I am working in R….
I have some colleges which operate from multiple sites. We know how many students there are at each site.
data <- data.frame(provider_id_num = c("1", "1", "2", "3", "3"),
postcode = c("S2 3EH", "S2 3ET", "S2 34h", "S2 rty", "B1 2eh"),
number_students = c(1, 3, 5, 2, 2))
provider_id | postcode | number_students |
---|---|---|
1 | S2 3EH | 1 |
1 | S2 3ET | 3 |
2 | S2 34h | 5 |
3 | S2 rty | 2 |
3 | B1 2eh | 2 |
For each provider, I want to keep the row with the most number of students.

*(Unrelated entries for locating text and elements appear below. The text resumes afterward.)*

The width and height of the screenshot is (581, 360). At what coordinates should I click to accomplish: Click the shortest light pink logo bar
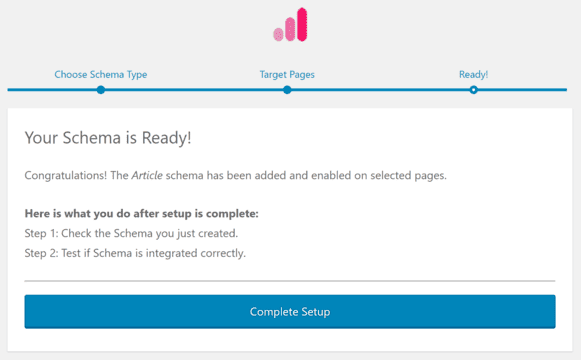(x=278, y=34)
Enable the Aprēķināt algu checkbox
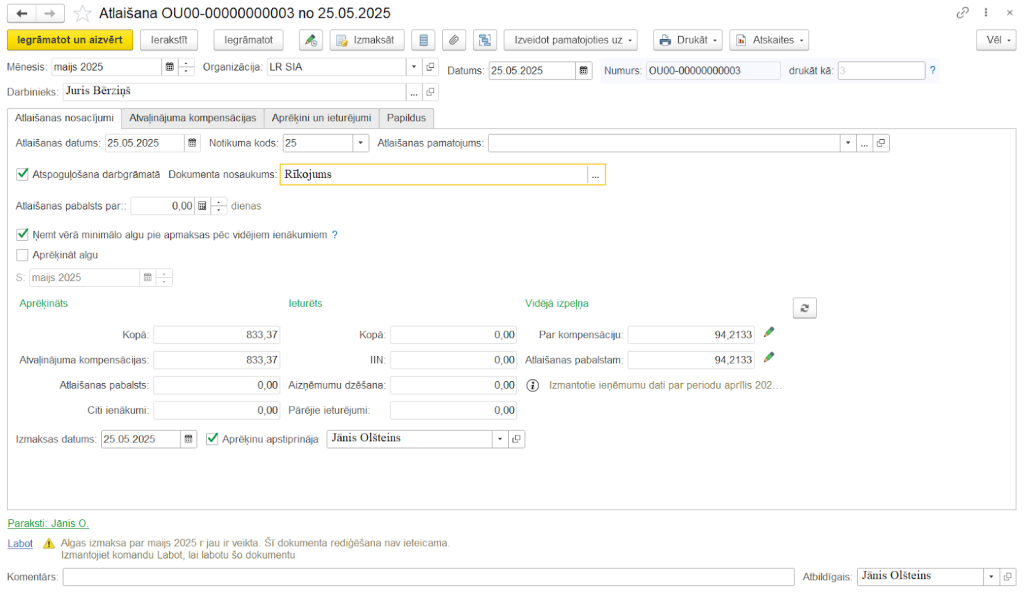The image size is (1024, 593). [x=23, y=255]
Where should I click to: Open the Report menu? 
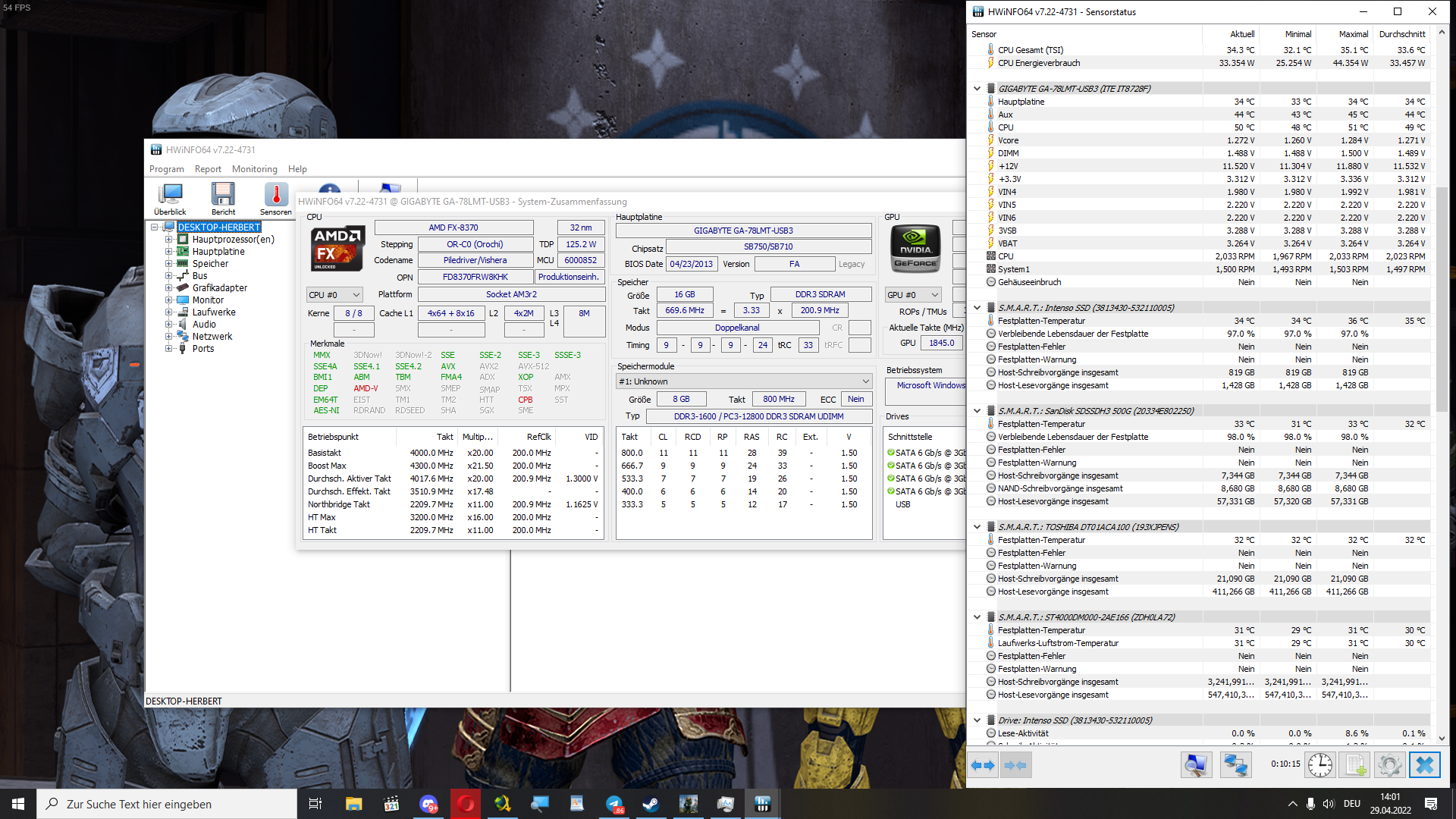point(208,169)
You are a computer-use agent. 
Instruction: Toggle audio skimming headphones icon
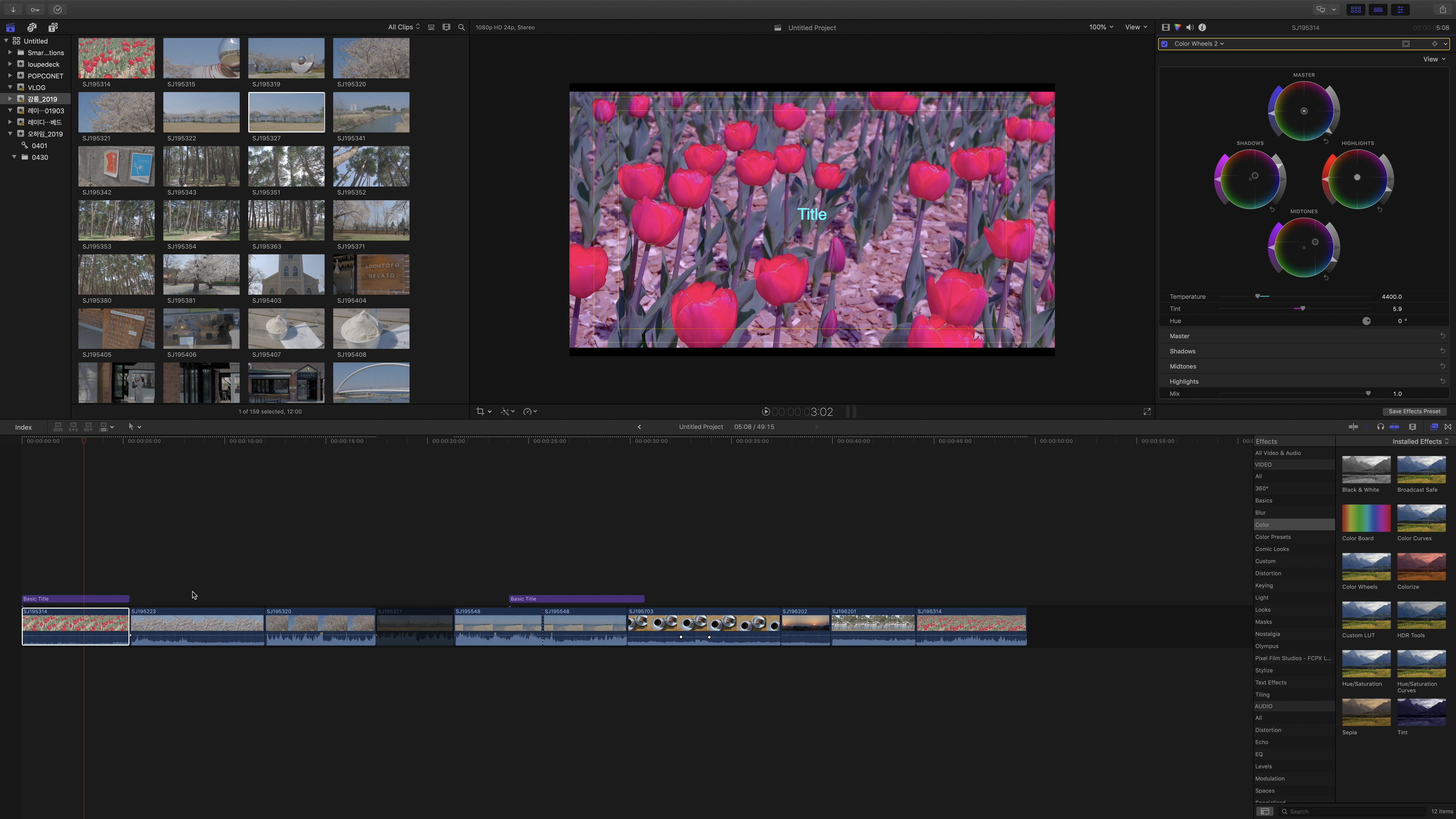(1380, 427)
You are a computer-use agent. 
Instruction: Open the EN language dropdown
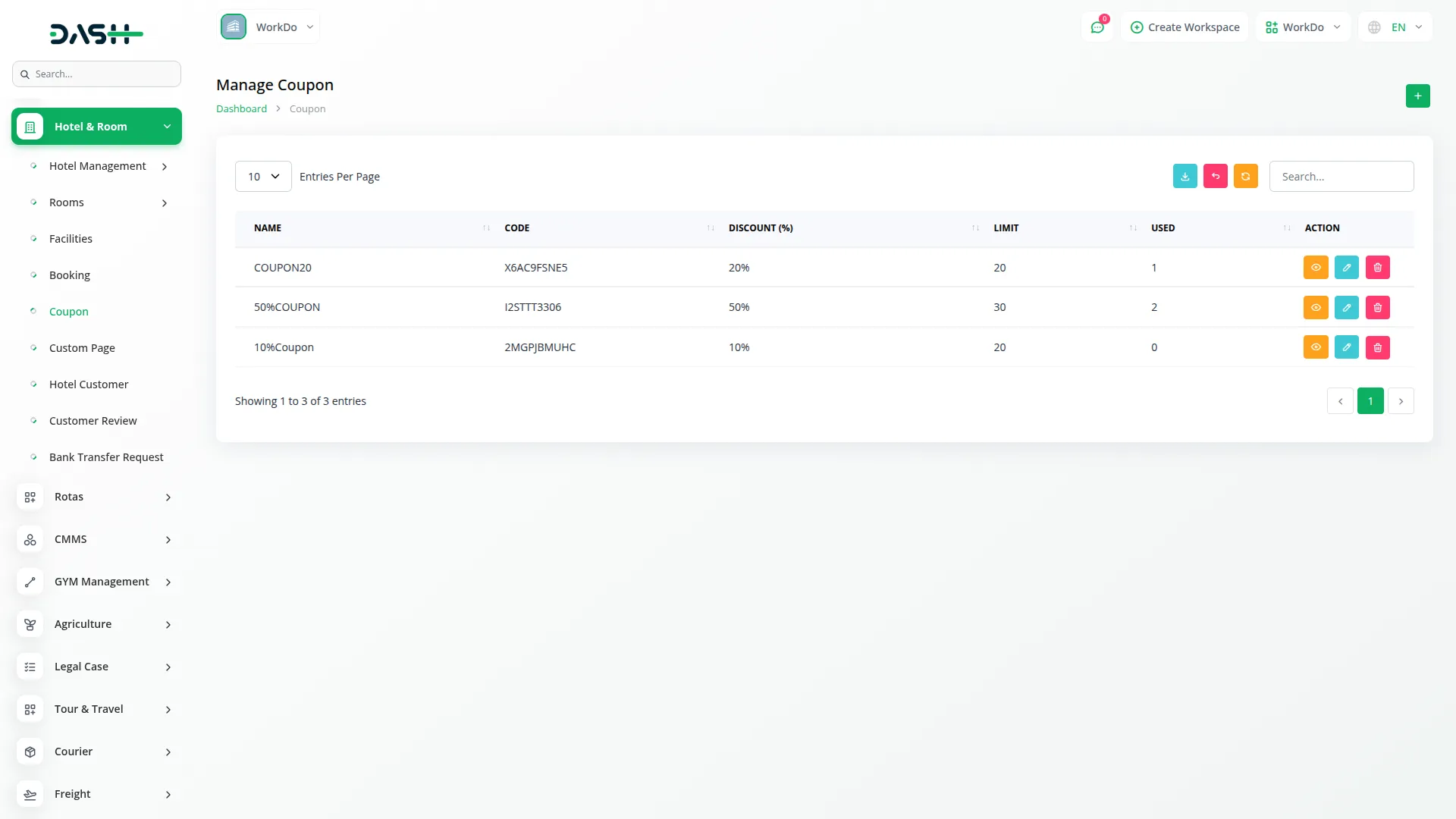(x=1396, y=27)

However, if there is a tie, I don’t mind which row I keep, but I only want it to keep only one row.
Desired outcome:
provider_id | postcode | number_students |
---|---|---|
1 | S2 3ET | 3 |
2 | S2 34h | 5 |
3 | S2 rty | 2 |
OR:
provider_id | postcode | number_students |
---|---|---|
1 | S2 3ET | 3 |
2 | S2 34h | 5 |
3 | B1 2eh | 2 |
Does anyone have any thoughts?
>Solution :
slice_max
sounds like it could be useful for you. Here is an example
The example uses slice_min
, but with_ties
is also available for slice_max
.
# Use with_ties = FALSE to return exactly n matches
mtcars %>% slice_min(cyl, n = 1, with_ties = FALSE)
#> mpg cyl disp hp drat wt qsec vs am gear carb
#> Datsun 710 22.8 4 108 93 3.85 2.32 18.61 1 1 4 1